SELECTED TEXT:
=== Section Start ===

MUST READS
Out now in paperback
THE UTOPIA EXPERIMENT
by Dylan Evans
(Picador £8.99)
MANY people have a fleeting thought as to what the world might be like after a possible apocalypse.
In most cases, the thought ends there. Evans, on the other hand, came up with an idea to simulate life in a postapocalyptic community.
In 2006, he set up a camp — Utopia — in the Scottish Highlands, where he and a group of volunteers grew their own food, made their own clothes and survived without the resources of the modern high-tech world.
It was supposed to be an ‘exercise in collaborative fiction’ of what life might be like if civilisation collapsed. The reality became dystopia.
The book starts with Evans’s first night in a psychiatric hospital, after he had been detained under the Mental Health Act, malnourished and unkempt.
This excellent book provides not only a compelling recollection of a wacky adventure with some eccentric characters, but also an honestly told personal journey, as — in trying to piece his life back together after its fallout — Evans seeks to understand the less admirable motives that led him to set up the experiment in the first place.
THE MAKING OF HOME by Judith Flanders
(Atlantic £9.99)
WHEN Dorothy was ready to leave Oz, she clicked her heels and said: ‘There’s no place like home.’ As Dorothy knows, home doesn’t have to be glamorous, but simply the place she wants to be.
In this wonderful social history, Flanders explains that house and home are related, but two distinct things, and the separation between the two can be traced as far back as a poem from 1275, which distinguishes between a man’s ‘lond & his hus & his hom’.
Home is both a state of being and a place one resides.
It is a riveting, whistlestop tour through history, looking not so much at how houses are decorated, but more what the decoration can tell us about the behaviour, beliefs and values of those who lived there.
THE HUMAN AGE by Diane Ackerman (Headline £8.99)
IN THE 4½ billionyear history of the natural world, no individual species has radically altered the planet as much as the human.
It has created chaos, but also hope as our new age is laced with invention.

=== Section End ===

ASSIGNED TASK:
Answer from the book reviews:
1. In what year did Evans set up the Utopia camp?
2. What is the date of the poem Flanders uses to trace the separation between house and home?
3. Which publisher issued The Human Age?
The material after this point is separate from the book reviews.

DATA PROVIDED:
=== Section Start ===

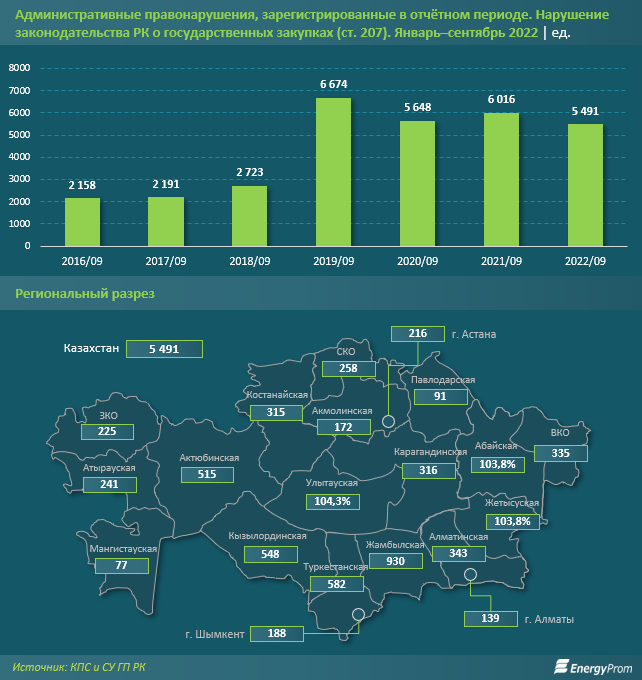642x680 pixels.
Task: Click the г. Астана value box 216
Action: pyautogui.click(x=418, y=334)
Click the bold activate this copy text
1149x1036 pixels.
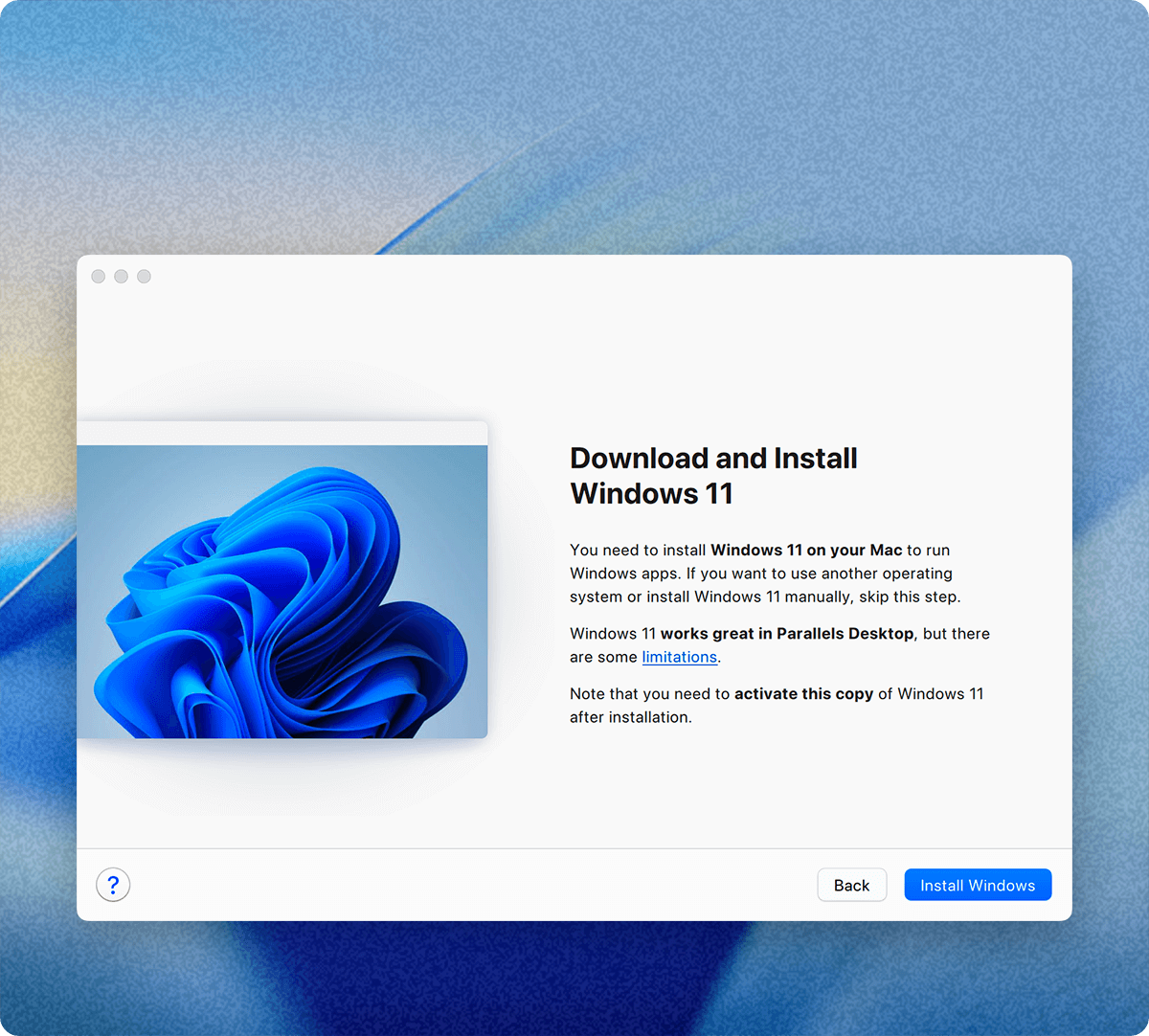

=== Section End ===

RESULT FOR THIS TASK:
1. 2006
2. 1275
3. Headline